Only four per cent said governance is driving increased use of data centre capacity in their organisation, suggesting that some businesses may potentially be overlooking the data demands of governance. Currently, businesses are required to retain a vast amount of electronic data for possible government inspection. Key regulatory legislation affecting UK businesses include Basle II and MiFID in banking, HIPAA for the pharmaceutical industry or Sarbanes-Oxley for companies with a US footprint.
According to a study by IDC Research, email and electronic documents, which now have to be retained legally, are a primary factor for the increase in the amount of information stored on servers. In fact, the BroadGroup estimate that storage of this data typically represents 20 – 30 per cent of a data centre’s footprint. If organisations underestimate this, UK businesses could be fast be approaching a tipping point where the requirement to store data far exceeds their current data storage infrastructure.
“The results of our survey indicate that demand for data centre capacity will continue to increase over the next five years, fuelled by SaaS and cloud computing, but we should not underestimate the future impact of governance and the pressure it will put on capacity, too,” commented Michelle Reid, Sales and Marketing Director, Telehouse.
“Until recently, there has not been the storage space in London to meet this demand, with many data centre vendors finding it difficult to secure planning permission within the capital. The launch of our new data centre, Telehouse West, in the heart of the capital, will provide UK businesses with the means to conform to regulations and grow to take advantage of the latest technology trends and meet the requirements of increased regulation,” added Reid.

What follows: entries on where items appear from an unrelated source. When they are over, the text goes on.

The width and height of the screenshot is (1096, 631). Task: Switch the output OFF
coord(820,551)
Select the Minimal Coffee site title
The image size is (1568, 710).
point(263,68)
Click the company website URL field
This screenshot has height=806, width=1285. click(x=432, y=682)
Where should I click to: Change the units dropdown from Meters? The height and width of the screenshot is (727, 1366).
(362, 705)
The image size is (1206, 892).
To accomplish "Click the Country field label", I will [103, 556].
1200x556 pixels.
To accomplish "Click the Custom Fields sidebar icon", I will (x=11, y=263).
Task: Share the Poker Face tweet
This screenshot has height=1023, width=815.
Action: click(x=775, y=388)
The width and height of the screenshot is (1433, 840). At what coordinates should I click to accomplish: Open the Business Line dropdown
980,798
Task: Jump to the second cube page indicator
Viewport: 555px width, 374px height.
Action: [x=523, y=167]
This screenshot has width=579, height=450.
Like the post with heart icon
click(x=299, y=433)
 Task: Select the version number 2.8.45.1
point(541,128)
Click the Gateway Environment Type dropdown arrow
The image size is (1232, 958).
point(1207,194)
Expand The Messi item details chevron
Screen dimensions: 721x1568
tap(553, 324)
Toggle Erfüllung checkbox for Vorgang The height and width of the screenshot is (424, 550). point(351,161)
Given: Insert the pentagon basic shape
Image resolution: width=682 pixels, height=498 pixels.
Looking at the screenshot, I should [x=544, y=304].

Telehouse recently announced its Telehouse West facility, an £80 million state-of-the-art data centre in London’s Docklands that will provide 19,000 square metres of secure data centre space for UK businesses; the data centre is manned 24×7 by trained security personnel. The facility will act as an extended communications hub to over 400 carriers and ISPs. Value added ICT services will also be provisioned to support compliance with the latest government legislation.
Telehouse offers data centre facilities and connectivity, providing a secure and resilient platform for mission critical IT systems. Established in 1988, Telehouse became Europe’s first purpose-built neutral colocation provider. Today, the company is at the heart of the Internet and telecommunications infrastructure, serving over 1,000 major customers worldwide, from small start-ups to multinationals across a wide range of industries. It is a subsidiary of Japanese corporation KDDI, a Global 400 company and, with its sister company Telehouse America, is able to offer a global network covering Europe, America and Asia.